People with high, unhealthy self-esteem procrastinate because they set unreasonably high goals for themselves. They think these goals are the only ones worthy of their abilities, which they believe are extremely high. However, these lofty goals are difficult. They procrastinate on these goals because they’re afraid that if they don’t achieve them, it’ll reflect poorly on them. 

By contrast, people with low, unhealthy self-esteem procrastinate because they believe many tasks are too difficult for them. They procrastinate because they believe it’s not worth trying or finishing a goal they’re bound to fail.

(Shortform note: Research reveals that multiple factors influence your perception of a task’s difficulty, suggesting that changing these factors could make people with unhealthy self-esteem less likely to procrastinate. For example, research shows that when you’re tired, you perceive tasks to be more difficult. Therefore, a person with unhealthy self-esteem may be less likely to procrastinate if they’re well-rested. Furthermore, you’re more likely to think tasks are easier if you’re in an environment that aligns with your cultural norms—for example, if you’re going to college in your home country. Therefore, someone with unhealthy self-esteem may procrastinate less if they seek out an environment that matches their cultural values.)

Influence 3: Upbringing

A third influence on procrastination, your upbringing, also involves self-esteem. According to the authors, your upbringing shapes both your self-esteem and fears, influencing your tendency to procrastinate. Let’s examine three family situations that intensify these fears and lead you to develop unhealthy self-esteem.

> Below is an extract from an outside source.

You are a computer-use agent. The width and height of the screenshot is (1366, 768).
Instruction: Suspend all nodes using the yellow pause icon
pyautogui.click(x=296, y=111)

Neglectful families. Some people raised in neglectful families develop extremely low self-esteem. Neglectful families deprive children of care or convey that they’re inferior. Because these children believe they’re unworthy of care, they also believe they’re unworthy or incapable of success. Convinced they’ll fail any challenge, they avoid difficult tasks. By contrast, other people raised in neglectful families feel they need to earn attention and care by being perfect. They develop unhealthy self-esteem dependent on the opinions of others and a fear of imperfection, both of which cause procrastination.

High-pressure families. This type of family also makes people feel like they need to earn love by being perfect. As a result, they develop unhealthy self-esteem and learn to fear both imperfection and losing love. These two fears increase their tendency to procrastinate.

Controlling families. People raised in families that tightly control their schedules, relationships, and interests are more likely to develop a fear of restrictions. As previously noted, some people who fear restrictions procrastinate as a way to seize control over their life.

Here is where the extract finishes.